A recent study led by ISGlobal found that 4% of Latin Americans living in Europe have chronic Chagas disease. This figure is higher than previous estimates and highlights the urgent need for measures to prevent and control the disease. Although the insect vector that transmits Chagas is not found in Europe, the disease can be transmitted through blood transfusions and organ transplants, and also from a mother to her child.
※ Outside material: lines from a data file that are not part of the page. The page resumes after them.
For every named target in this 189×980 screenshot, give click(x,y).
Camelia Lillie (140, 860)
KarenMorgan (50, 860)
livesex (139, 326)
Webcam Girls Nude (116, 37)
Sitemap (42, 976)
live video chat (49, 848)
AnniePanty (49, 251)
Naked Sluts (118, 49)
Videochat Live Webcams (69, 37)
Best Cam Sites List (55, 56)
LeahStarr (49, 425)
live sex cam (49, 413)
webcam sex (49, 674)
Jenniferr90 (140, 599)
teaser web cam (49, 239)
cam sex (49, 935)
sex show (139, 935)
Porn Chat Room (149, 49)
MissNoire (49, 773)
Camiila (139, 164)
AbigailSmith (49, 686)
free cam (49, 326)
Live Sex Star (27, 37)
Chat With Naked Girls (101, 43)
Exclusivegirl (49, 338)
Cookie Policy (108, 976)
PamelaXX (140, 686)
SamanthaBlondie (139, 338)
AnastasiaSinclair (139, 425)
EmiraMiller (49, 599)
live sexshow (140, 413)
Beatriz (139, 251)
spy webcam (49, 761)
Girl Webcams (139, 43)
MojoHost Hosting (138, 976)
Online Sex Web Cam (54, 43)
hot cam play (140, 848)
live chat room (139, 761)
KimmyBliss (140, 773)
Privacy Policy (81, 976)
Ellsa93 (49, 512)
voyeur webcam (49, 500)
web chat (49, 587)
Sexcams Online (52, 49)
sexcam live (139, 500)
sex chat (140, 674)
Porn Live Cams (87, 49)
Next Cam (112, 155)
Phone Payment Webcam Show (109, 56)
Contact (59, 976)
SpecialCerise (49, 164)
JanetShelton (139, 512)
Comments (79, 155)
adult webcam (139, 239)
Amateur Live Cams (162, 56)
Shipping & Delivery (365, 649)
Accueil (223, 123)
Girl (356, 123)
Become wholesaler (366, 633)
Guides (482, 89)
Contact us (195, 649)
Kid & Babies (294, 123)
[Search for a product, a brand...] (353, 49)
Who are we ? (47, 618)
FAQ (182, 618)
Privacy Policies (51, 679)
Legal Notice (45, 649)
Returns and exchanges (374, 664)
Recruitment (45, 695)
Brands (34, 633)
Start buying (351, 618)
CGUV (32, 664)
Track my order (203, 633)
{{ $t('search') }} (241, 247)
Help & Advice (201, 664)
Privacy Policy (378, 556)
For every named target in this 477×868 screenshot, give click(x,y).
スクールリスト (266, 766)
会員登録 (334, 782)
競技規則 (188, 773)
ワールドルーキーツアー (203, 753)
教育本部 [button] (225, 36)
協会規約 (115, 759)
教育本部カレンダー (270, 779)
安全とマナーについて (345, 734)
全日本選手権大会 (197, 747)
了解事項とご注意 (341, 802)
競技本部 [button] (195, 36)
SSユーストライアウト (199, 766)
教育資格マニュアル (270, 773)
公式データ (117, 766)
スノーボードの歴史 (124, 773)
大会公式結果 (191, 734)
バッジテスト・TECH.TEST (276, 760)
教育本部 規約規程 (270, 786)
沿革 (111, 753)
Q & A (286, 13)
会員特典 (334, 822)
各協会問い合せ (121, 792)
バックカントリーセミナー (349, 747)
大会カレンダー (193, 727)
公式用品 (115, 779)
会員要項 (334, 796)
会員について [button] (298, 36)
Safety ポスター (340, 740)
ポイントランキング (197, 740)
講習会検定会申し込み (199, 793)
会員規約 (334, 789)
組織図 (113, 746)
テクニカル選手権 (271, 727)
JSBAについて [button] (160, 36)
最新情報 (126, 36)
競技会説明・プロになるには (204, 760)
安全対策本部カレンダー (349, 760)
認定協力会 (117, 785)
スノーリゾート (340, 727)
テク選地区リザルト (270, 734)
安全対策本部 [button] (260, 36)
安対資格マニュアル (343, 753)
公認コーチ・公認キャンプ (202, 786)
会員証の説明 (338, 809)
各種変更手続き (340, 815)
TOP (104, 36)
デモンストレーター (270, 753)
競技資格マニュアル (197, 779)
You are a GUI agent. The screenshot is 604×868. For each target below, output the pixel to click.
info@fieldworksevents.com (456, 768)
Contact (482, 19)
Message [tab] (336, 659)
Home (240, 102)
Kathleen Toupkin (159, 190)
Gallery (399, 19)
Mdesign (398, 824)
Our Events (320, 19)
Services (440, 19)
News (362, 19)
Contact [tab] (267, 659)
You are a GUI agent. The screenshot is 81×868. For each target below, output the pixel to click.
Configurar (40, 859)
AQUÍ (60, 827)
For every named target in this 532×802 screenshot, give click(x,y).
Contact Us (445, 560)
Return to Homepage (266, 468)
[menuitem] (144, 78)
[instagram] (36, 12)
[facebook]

It is precisely these non-vector modes of transmission of Chagas disease that the EU has failed to address. According to another ISGlobal study, while some European countries have implemented measures to screen for Chagas disease in organ donation programmes, there are no EU directives or national legislation regulating such screening. Only six European countries—Spain, Italy, France, Switzerland, the United Kingdom and Sweden—have included some level of screening for Chagas disease in their regulation of blood donations. And, despite the fact that most of the people with Chagas disease in Europe are women of childbearing age, no national laws or EU directives require that the at-risk population be screened to prevent mother-to-child transmission. In Spain, for example, screening and diagnostic protocols for pregnant women from high-incidence countries—a fundamental measure in the prevention of mother-to-child transmission—have been introduced by only four autonomous communities: Catalonia, Valencia, Galicia and, more recently, Andalusia.

"If we want to make progress in the fight against Chagas disease, non-endemic countries must address the problems this infection poses within their borders", commented Dr Joaquim Gascon, Head of the Tropical Medicine Department at Hospital Clínic and Director of the Chagas Initiative at ISGlobal. "The absence of clear legislation with specific provisions is one of the challenges that Europe must address in the coming months."